Every entry below should be printed again exactly as it reads.
----------------
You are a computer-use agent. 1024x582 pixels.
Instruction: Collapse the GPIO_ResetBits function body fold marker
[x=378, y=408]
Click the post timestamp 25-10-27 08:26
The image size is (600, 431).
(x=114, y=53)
----------------
TASK SOLUTION:
You are a computer-use agent. 1024x582 pixels.
Instruction: Collapse the GPIO_ResetBits function body fold marker
[x=378, y=408]
Click the post timestamp 25-10-27 08:26
The image size is (600, 431).
(x=114, y=53)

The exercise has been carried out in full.